• Set exercise:
Write out every line of the data below word for word, with nothing changed.

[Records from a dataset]
↓↓↓

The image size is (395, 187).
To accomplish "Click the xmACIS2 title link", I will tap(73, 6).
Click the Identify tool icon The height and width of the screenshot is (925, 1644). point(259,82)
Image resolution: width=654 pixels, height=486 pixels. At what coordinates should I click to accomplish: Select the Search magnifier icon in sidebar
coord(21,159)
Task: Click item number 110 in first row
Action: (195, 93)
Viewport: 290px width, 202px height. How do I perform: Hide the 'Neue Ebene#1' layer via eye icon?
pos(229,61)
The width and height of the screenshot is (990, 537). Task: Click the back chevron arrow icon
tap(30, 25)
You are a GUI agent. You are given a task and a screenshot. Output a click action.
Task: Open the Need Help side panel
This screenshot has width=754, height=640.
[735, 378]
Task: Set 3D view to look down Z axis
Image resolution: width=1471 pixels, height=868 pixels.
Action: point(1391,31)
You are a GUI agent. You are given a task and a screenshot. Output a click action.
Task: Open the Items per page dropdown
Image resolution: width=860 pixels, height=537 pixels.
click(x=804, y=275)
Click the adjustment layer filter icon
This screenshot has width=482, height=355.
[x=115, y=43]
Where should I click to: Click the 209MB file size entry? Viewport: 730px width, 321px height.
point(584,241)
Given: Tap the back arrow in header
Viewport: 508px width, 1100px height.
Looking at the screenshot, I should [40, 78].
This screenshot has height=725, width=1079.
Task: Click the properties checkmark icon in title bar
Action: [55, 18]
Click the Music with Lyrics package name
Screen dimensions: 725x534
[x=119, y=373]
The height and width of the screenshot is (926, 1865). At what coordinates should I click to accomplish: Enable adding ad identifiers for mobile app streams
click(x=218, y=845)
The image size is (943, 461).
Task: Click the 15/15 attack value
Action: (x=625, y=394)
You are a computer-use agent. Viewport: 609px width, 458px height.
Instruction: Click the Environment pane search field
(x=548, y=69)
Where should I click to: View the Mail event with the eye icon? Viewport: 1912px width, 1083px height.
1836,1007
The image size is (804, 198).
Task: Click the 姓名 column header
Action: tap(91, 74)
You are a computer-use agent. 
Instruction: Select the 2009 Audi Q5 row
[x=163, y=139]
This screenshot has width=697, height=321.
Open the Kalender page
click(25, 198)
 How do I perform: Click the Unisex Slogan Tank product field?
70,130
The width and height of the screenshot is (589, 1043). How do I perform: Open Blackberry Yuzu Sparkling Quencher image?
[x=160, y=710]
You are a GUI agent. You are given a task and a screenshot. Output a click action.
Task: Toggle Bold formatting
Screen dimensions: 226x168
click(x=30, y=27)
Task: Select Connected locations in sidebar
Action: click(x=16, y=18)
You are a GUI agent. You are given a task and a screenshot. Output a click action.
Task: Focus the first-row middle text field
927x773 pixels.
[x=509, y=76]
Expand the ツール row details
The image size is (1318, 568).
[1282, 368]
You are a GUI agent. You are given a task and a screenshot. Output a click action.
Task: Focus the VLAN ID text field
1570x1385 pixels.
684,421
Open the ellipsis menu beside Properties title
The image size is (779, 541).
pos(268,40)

↑↑↑

• Written answer:
The image size is (395, 187).
To accomplish "Click the xmACIS2 title link", I will tap(73, 6).
Click the Identify tool icon The height and width of the screenshot is (925, 1644). point(259,82)
Image resolution: width=654 pixels, height=486 pixels. At what coordinates should I click to accomplish: Select the Search magnifier icon in sidebar
coord(21,159)
Task: Click item number 110 in first row
Action: (195, 93)
Viewport: 290px width, 202px height. How do I perform: Hide the 'Neue Ebene#1' layer via eye icon?
pos(229,61)
The width and height of the screenshot is (990, 537). Task: Click the back chevron arrow icon
tap(30, 25)
You are a GUI agent. You are given a task and a screenshot. Output a click action.
Task: Open the Need Help side panel
This screenshot has width=754, height=640.
[735, 378]
Task: Set 3D view to look down Z axis
Image resolution: width=1471 pixels, height=868 pixels.
Action: point(1391,31)
You are a GUI agent. You are given a task and a screenshot. Output a click action.
Task: Open the Items per page dropdown
Image resolution: width=860 pixels, height=537 pixels.
click(x=804, y=275)
Click the adjustment layer filter icon
This screenshot has width=482, height=355.
[x=115, y=43]
Where should I click to: Click the 209MB file size entry? Viewport: 730px width, 321px height.
point(584,241)
Given: Tap the back arrow in header
Viewport: 508px width, 1100px height.
Looking at the screenshot, I should [40, 78].
This screenshot has height=725, width=1079.
Task: Click the properties checkmark icon in title bar
Action: [55, 18]
Click the Music with Lyrics package name
Screen dimensions: 725x534
[x=119, y=373]
The height and width of the screenshot is (926, 1865). At what coordinates should I click to accomplish: Enable adding ad identifiers for mobile app streams
click(x=218, y=845)
The image size is (943, 461).
Task: Click the 15/15 attack value
Action: (x=625, y=394)
You are a computer-use agent. Viewport: 609px width, 458px height.
Instruction: Click the Environment pane search field
(x=548, y=69)
Where should I click to: View the Mail event with the eye icon? Viewport: 1912px width, 1083px height.
1836,1007
The image size is (804, 198).
Task: Click the 姓名 column header
Action: tap(91, 74)
You are a computer-use agent. 
Instruction: Select the 2009 Audi Q5 row
[x=163, y=139]
This screenshot has width=697, height=321.
Open the Kalender page
click(25, 198)
 How do I perform: Click the Unisex Slogan Tank product field?
70,130
The width and height of the screenshot is (589, 1043). How do I perform: Open Blackberry Yuzu Sparkling Quencher image?
[x=160, y=710]
You are a GUI agent. You are given a task and a screenshot. Output a click action.
Task: Toggle Bold formatting
Screen dimensions: 226x168
click(x=30, y=27)
Task: Select Connected locations in sidebar
Action: click(x=16, y=18)
You are a GUI agent. You are given a task and a screenshot. Output a click action.
Task: Focus the first-row middle text field
927x773 pixels.
[x=509, y=76]
Expand the ツール row details
The image size is (1318, 568).
[1282, 368]
You are a GUI agent. You are given a task and a screenshot. Output a click action.
Task: Focus the VLAN ID text field
1570x1385 pixels.
684,421
Open the ellipsis menu beside Properties title
The image size is (779, 541).
pos(268,40)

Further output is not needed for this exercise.